- _TASKS TO PERFORM_
**A.** In the valve stem seal text, what two reasons are given for using positive seals on most late model engines?
**B.** Summarize the valve stem seal text in two sentences.
**C.** From the valve stem seal text, reproduce the passage starting with "An umbrella seal controls" and going on through "a rough idle).".

- _SELECTED TEXT_
=-=-=
A lower grade seal material such as nitrile may be okay in a low-priced rebuilt engine for normal everyday driving, but may not be adequate in a more demanding application. Chuck Wible of Anderson Automotive, Louisville, TX, is an example of a rebuilder who says he usually likes to go up a step when replacing seals in his rebuilt engines. "If the original seals are nitrile, I usually replace them with polyacrylate or silicone. I prefer silicone for umbrella seals and Viton for positive seals," he said.
Valve stem oil seals come in two basic types – umbrella seals and positive seals. Used mostly on older pushrod engines, umbrella or deflector style seals (which also include O-rings) are installed on the valve stem and ride the stem up and down as the valve opens and closes.
An umbrella seal controls the amount of lubrication the valve guide receives by deflecting oil splash away from the guide. An O-ring does the same thing by preventing oil from flowing down the valve stem into the guide. Umbrella seals are a simple and effective design, and are easy to install. But they do not provide the same degree of oil control as positive seals.
Positive seals are used on most late model engines for two reasons: emissions control and oil control. A positive valve stem seal provides a tighter seal which reduces the amount of oil that enters the guides. This minimizes oil consumption and hydrocarbon emissions, and also helps to keep intake vacuum high for better idle quality (air being sucked past worn valve guides and seals can cause lean misfire and a rough idle).
A positive seal is also needed in most overhead cam engines to prevent oil from flooding the guides. An umbrella seal cannot handle the amount of oil that’s found in most OHC heads.
Unlike an umbrella seal, a positive seal does not move. It is pressed in place on the end of the valve guide and wipes the oil off the valve stem as the stem moves up and down. The seal does not actually make direct contact with the stem but rides on a thin film of oil creating a hydrodynamic seal. This allows a small amount of oil to slip past the seal to lubricate the guide. For this reason, a precise fit is extremely important with a positive seal to get accurate oil metering.
If a positive seal fits too loose around the valve stem, too much oil will get past the seal and flood the guide. Oil consumption will go up along with all the problems that go with too much oil in the combustion chamber. If a positive seal fits the stem too tight, the hydrodynamic seal may be lost as the oil film is scraped off the stem. This will starve the guide for lubrication causing increased valve stem and guide wear (seal wear, too), and may even cause the valve stem to overheat, gall and stick.
Subtle differences in the design of the sealing lip and the wire or spring around the neck area of the seal play a big role in the seal’s ability to do its job. The wire or spring in the neck area helps support the seal so it can conform to the valve stem. Design differences here and in the design of the lip determine how much deviation in valve stem diameter the seal can handle.
Most positive seals can’t tolerate more than .005ý difference in the valve stem diameter from the stock size. If you’re installing new valves with oversized stems, therefore, replacement seals with a larger inside diameter (I.D.) would be required. Likewise, if you’re reusing valves and grinding the stems, replacement seals with a smaller I.D. would be needed.
=-=-=
Entries drawn from a collection:

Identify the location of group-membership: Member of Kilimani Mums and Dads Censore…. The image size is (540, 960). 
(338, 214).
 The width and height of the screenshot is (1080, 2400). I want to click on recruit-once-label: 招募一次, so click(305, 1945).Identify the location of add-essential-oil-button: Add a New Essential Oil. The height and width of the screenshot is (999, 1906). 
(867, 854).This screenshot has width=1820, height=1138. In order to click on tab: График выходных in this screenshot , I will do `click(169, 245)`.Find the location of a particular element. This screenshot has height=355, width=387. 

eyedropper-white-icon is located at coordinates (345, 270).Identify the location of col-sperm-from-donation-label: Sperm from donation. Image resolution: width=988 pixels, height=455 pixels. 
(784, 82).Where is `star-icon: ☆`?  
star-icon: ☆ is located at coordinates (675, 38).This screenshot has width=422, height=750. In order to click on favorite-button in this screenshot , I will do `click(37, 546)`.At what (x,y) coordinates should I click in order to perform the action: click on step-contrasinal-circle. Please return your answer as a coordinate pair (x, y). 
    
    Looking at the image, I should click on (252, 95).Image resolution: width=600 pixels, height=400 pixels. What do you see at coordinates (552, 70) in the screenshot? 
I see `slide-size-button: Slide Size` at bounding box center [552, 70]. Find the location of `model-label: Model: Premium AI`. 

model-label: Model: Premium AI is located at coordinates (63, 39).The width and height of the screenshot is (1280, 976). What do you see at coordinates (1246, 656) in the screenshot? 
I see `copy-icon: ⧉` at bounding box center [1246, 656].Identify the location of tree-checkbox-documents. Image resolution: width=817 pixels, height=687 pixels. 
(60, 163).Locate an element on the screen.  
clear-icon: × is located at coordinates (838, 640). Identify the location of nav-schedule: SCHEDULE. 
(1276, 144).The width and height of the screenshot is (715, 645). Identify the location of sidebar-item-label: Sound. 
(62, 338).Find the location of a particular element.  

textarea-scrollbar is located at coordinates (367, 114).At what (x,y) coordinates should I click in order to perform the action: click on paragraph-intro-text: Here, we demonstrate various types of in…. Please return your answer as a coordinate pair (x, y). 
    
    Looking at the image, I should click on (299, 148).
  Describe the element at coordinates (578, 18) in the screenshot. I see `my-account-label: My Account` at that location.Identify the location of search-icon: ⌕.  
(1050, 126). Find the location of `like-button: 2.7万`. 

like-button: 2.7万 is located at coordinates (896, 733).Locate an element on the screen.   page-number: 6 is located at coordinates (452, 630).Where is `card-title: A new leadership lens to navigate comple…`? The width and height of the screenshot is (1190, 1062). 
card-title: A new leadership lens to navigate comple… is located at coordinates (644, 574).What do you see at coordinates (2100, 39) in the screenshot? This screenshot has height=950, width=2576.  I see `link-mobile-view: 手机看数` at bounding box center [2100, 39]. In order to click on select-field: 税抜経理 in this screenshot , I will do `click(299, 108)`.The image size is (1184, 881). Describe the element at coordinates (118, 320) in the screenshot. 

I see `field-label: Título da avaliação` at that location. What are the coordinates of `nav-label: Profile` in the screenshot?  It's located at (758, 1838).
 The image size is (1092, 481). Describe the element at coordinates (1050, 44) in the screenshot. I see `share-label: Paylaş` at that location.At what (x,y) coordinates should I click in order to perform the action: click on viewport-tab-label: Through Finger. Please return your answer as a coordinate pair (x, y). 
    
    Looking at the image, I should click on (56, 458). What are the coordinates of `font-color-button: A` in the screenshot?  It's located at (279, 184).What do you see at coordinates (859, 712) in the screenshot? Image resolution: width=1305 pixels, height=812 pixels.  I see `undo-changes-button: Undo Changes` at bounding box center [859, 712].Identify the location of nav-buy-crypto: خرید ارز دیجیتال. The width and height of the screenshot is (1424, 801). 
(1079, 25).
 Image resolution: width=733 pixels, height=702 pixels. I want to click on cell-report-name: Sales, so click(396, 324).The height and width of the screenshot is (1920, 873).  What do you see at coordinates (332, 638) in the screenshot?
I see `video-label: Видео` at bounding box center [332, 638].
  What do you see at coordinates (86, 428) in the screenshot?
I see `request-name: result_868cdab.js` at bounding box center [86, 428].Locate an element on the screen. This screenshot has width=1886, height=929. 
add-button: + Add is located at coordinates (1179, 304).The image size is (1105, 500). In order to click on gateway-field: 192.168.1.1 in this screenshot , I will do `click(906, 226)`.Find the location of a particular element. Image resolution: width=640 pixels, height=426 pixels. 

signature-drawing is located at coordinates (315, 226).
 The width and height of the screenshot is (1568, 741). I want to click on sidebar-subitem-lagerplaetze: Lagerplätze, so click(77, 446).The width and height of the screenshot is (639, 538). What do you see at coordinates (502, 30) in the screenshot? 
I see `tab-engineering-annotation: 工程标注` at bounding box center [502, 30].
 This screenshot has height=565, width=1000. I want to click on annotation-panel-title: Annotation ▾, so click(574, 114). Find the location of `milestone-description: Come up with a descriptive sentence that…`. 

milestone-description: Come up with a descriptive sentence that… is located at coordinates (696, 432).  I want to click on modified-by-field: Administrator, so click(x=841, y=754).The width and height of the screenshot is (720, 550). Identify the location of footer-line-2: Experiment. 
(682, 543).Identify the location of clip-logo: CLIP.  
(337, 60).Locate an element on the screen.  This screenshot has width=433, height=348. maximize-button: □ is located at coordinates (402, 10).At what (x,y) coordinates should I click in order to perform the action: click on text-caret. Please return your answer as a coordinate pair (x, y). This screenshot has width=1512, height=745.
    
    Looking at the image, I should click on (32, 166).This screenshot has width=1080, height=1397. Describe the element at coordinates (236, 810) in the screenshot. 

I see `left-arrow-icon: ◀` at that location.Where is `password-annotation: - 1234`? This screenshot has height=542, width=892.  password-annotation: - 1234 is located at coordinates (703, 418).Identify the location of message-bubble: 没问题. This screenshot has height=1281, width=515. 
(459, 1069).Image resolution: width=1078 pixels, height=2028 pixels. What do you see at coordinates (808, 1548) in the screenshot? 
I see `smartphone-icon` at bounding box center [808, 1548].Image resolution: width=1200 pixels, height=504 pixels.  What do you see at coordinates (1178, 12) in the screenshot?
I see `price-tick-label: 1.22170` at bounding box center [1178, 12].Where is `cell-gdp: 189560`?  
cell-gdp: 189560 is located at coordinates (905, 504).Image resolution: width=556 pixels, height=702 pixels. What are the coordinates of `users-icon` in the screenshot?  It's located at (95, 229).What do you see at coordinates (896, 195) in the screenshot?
=-=-=
- _SOLUTIONS_
**A.** Emissions control and oil control.

**B.** Valve stem oil seals come as umbrella seals, which ride up and down on the stem and deflect oil away from the guide, and positive seals, which stay pressed on the guide and give tighter oil control. Positive seals are needed in most late model and overhead cam engines, but they must fit the stem precisely, since too loose a fit floods the guide with oil and too tight a fit starves it of lubrication.

**C.**
An umbrella seal controls the amount of lubrication the valve guide receives by deflecting oil splash away from the guide. An O-ring does the same thing by preventing oil from flowing down the valve stem into the guide. Umbrella seals are a simple and effective design, and are easy to install. But they do not provide the same degree of oil control as positive seals.
Positive seals are used on most late model engines for two reasons: emissions control and oil control. A positive valve stem seal provides a tighter seal which reduces the amount of oil that enters the guides. This minimizes oil consumption and hydrocarbon emissions, and also helps to keep intake vacuum high for better idle quality (air being sucked past worn valve guides and seals can cause lean misfire and a rough idle).